# Work item
Your answer must be every line below, repeated exactly.

=== Dataset records ===

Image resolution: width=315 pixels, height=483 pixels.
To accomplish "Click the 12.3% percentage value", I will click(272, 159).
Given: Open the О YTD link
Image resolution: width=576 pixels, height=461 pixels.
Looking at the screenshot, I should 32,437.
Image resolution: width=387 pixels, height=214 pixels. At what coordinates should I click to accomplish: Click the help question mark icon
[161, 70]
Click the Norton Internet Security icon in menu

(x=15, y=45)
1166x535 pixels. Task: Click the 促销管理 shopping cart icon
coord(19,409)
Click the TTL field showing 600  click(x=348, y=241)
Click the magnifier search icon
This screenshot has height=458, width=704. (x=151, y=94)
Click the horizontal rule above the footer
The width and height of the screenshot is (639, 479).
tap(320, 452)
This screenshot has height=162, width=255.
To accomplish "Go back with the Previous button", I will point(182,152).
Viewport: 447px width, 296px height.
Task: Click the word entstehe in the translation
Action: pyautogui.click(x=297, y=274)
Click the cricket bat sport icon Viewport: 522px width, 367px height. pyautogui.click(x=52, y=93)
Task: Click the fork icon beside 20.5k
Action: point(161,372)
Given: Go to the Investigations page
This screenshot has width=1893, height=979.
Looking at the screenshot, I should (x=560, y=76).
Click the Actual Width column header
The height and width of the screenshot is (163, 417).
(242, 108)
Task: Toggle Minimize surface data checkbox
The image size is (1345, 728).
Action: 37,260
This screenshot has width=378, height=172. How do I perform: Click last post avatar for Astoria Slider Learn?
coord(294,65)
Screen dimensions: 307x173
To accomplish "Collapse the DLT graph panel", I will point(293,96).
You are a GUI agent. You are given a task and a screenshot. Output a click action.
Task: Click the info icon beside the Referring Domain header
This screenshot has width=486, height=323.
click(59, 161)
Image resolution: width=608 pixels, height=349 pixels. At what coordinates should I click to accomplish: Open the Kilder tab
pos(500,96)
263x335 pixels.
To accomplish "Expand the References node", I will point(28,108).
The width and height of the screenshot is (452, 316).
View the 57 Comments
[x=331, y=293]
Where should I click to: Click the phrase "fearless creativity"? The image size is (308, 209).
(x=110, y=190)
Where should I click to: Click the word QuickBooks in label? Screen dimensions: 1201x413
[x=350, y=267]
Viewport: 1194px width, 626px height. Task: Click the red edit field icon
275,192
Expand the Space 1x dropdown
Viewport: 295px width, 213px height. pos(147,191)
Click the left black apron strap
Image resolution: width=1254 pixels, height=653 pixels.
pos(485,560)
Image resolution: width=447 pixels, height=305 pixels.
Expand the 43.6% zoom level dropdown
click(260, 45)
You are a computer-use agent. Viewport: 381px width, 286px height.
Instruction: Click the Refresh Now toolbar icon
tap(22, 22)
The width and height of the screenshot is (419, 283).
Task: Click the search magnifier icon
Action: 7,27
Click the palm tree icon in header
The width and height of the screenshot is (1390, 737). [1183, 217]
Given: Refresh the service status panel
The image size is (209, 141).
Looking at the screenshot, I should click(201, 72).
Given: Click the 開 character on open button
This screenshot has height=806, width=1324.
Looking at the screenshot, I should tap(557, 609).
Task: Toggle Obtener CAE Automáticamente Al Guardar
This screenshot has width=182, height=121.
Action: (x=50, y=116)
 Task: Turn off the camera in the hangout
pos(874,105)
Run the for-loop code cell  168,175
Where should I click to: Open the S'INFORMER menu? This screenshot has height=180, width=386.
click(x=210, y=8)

===

# Finished exercise
Image resolution: width=315 pixels, height=483 pixels.
To accomplish "Click the 12.3% percentage value", I will click(272, 159).
Given: Open the О YTD link
Image resolution: width=576 pixels, height=461 pixels.
Looking at the screenshot, I should 32,437.
Image resolution: width=387 pixels, height=214 pixels. At what coordinates should I click to accomplish: Click the help question mark icon
[161, 70]
Click the Norton Internet Security icon in menu

(x=15, y=45)
1166x535 pixels. Task: Click the 促销管理 shopping cart icon
coord(19,409)
Click the TTL field showing 600  click(x=348, y=241)
Click the magnifier search icon
This screenshot has height=458, width=704. (x=151, y=94)
Click the horizontal rule above the footer
The width and height of the screenshot is (639, 479).
tap(320, 452)
This screenshot has height=162, width=255.
To accomplish "Go back with the Previous button", I will point(182,152).
Viewport: 447px width, 296px height.
Task: Click the word entstehe in the translation
Action: pyautogui.click(x=297, y=274)
Click the cricket bat sport icon Viewport: 522px width, 367px height. pyautogui.click(x=52, y=93)
Task: Click the fork icon beside 20.5k
Action: point(161,372)
Given: Go to the Investigations page
This screenshot has width=1893, height=979.
Looking at the screenshot, I should (x=560, y=76).
Click the Actual Width column header
The height and width of the screenshot is (163, 417).
(242, 108)
Task: Toggle Minimize surface data checkbox
The image size is (1345, 728).
Action: 37,260
This screenshot has width=378, height=172. How do I perform: Click last post avatar for Astoria Slider Learn?
coord(294,65)
Screen dimensions: 307x173
To accomplish "Collapse the DLT graph panel", I will point(293,96).
You are a GUI agent. You are given a task and a screenshot. Output a click action.
Task: Click the info icon beside the Referring Domain header
This screenshot has width=486, height=323.
click(59, 161)
Image resolution: width=608 pixels, height=349 pixels. At what coordinates should I click to accomplish: Open the Kilder tab
pos(500,96)
263x335 pixels.
To accomplish "Expand the References node", I will point(28,108).
The width and height of the screenshot is (452, 316).
View the 57 Comments
[x=331, y=293]
Where should I click to: Click the phrase "fearless creativity"? The image size is (308, 209).
(x=110, y=190)
Where should I click to: Click the word QuickBooks in label? Screen dimensions: 1201x413
[x=350, y=267]
Viewport: 1194px width, 626px height. Task: Click the red edit field icon
275,192
Expand the Space 1x dropdown
Viewport: 295px width, 213px height. pos(147,191)
Click the left black apron strap
Image resolution: width=1254 pixels, height=653 pixels.
pos(485,560)
Image resolution: width=447 pixels, height=305 pixels.
Expand the 43.6% zoom level dropdown
click(260, 45)
You are a computer-use agent. Viewport: 381px width, 286px height.
Instruction: Click the Refresh Now toolbar icon
tap(22, 22)
The width and height of the screenshot is (419, 283).
Task: Click the search magnifier icon
Action: 7,27
Click the palm tree icon in header
The width and height of the screenshot is (1390, 737). [1183, 217]
Given: Refresh the service status panel
The image size is (209, 141).
Looking at the screenshot, I should click(201, 72).
Given: Click the 開 character on open button
This screenshot has height=806, width=1324.
Looking at the screenshot, I should tap(557, 609).
Task: Toggle Obtener CAE Automáticamente Al Guardar
This screenshot has width=182, height=121.
Action: (x=50, y=116)
 Task: Turn off the camera in the hangout
pos(874,105)
Run the for-loop code cell  168,175
Where should I click to: Open the S'INFORMER menu? This screenshot has height=180, width=386.
click(x=210, y=8)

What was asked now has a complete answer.